Manchester United and City are vomiting money again with Romelu Lukaku and Kyle Walker signings
IT is that time of year again.
The anticipation is breathless as faces roar in slow-motion and high-definition on TV adverts, while the Manchester clubs treat the BT and Sky cash in the manner of drunken sailors on shore leave in a knocking shop.
If the pre-season hype is not quite as feverish as last summer’s Guardiola-Mourinho De Niro-Pacino blockbuster billboard bonanza, it ain’t far off.
This week’s Manchester derby in Houston, Texas, should truly whet the appetite for the big kick-off — as the two biggest Premier League net spenders of this or any other summer go toe-to-toe and the world looks on in wonderment.
Although most of the gob-smacked planet are actually simply wondering: “£55million for Kyle Walker... really?”
The size of the fee for Walker was the obvious ‘you what?’ moment of this summer.
But there are one or two instances of such financial projectile vomiting every year, and in recent times it has always been one of the Manchester clubs doing the puking.
Paul Pogba (£89m), Anthony Martial (up to £57.6m), John Stones (£47.5m), Raheem Sterling (£49m), Angel Di Maria (£59.7m), Eliaquim Mangala and Nicolas Otamendi (£32m apiece)...
To the seasoned observer of this wall-splattering summer ritual, the Walker deal is simply the continuation of a trend.
A trend which leaves City top of the transfer-window standings, United second, way ahead of anyone else and Tottenham rock-bottom with a healthy profit — just like the Premier League’s cumulative net-spend table over the past five years.
And any keen-eyed observers who noticed that Spurs finished above both Manchester clubs in the actual Premier League table for the past two seasons, had better stay quiet at a time of year when men in suits are routinely applauded for the fact that their trouser pockets seem to have caught fire.
There may well be petty squabbling between United and City fans as to whose spending is the more desperate.
MAN UTD TRANSFER NEWS
But to the rest of the nation, and the footballing world, United and City are as bad as one another — an unholy alliance making a laughing stock of the English game by spending air hangar-loads of cash for little apparent return.
Financial logic — if there is such a thing in English football — dictates that United and City ought to be the Premier League top two next season, even though the duo have finished an average of 15.67 points off the top over the past three years.

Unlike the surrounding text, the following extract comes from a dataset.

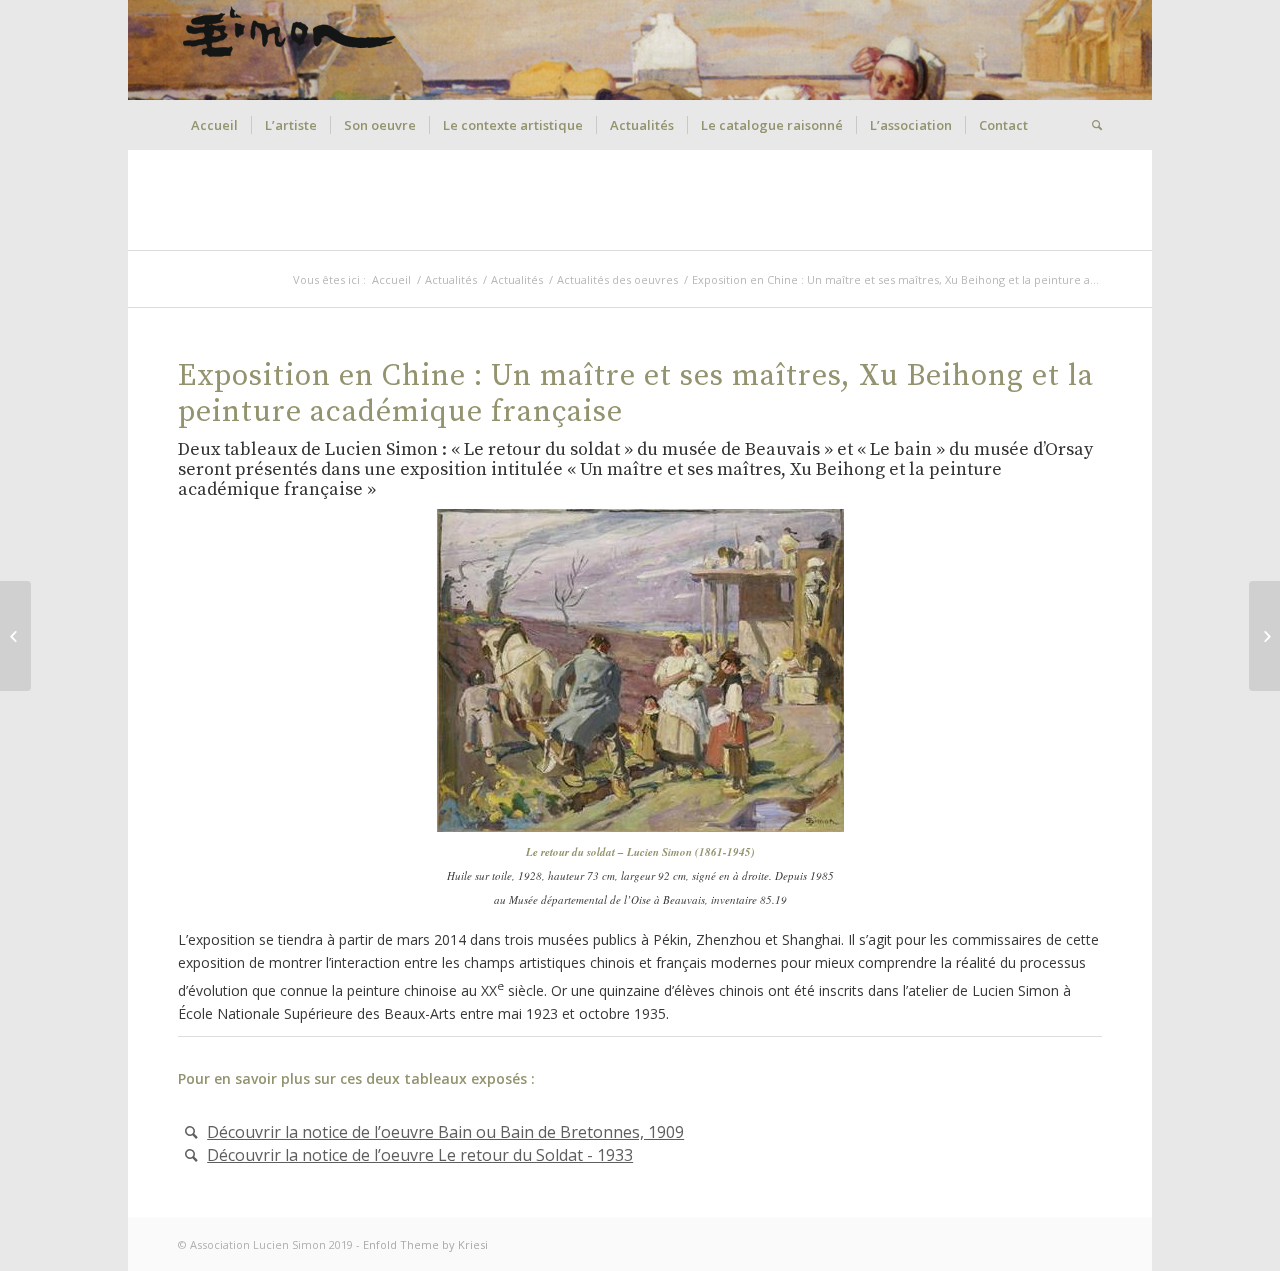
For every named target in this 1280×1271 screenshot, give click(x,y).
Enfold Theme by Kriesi (425, 1244)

For United alone, in the four-year post-Ferguson era, that figure is 19.5 points.
Yet the Manchester clubs have also made signings which, in context — admittedly a context of complete lunacy — do not yet look terrible value-for-money, such as United’s £75m for Romelu Lukaku and City’s £43m for Bernardo Silva.
Abassador role suits Roo
HOW generous of Manchester United to offer an ambassadorial role to record goalscorer Wayne Rooney after he retires.
Only a cynic would suggest that such roles are effectively ‘hush money’ doled out by clubs who want to keep high- profile former players on-side rather than risking them offering fair criticism in the media.
And, luckily, the height of a warm and glorious summer is no time for cynicism.
Meanwhile, the London clubs who dominated the last English domestic season do not seem obvious title candidates now.
Champions Chelsea are beset by ‘palpable discord’ again, runners-up Tottenham’s move to Wembley should cost them a dozen points at least, while FA Cup winners Arsenal are still fundamentally, well, Arsenal.
Yet most of us predicted a Manchester one-two last season and were proved horribly wrong.
One chief problem is that the boards of both clubs were so desperate last summer that they recruited managers they are genuinely scared of.
The jitters inside the Etihad if there’s the slightest suggestion that Saint Pep might not be around for the long haul tends to register on the Richter Scale.
Meanwhile United’s suits botched the immediate post-Fergie years so badly that moving for Mourinho — a man utterly removed from their prevailing philosophies of attacking football and promoting youth — became a compulsion.
Yet the fact that Guardiola and Mourinho have their respective employers over a barrel only adds to the over-arching reality.
That if neither man can stage a decent title challenge again this year after the money which has been lavished upon them, it will represent a monumental failure of coaching and management.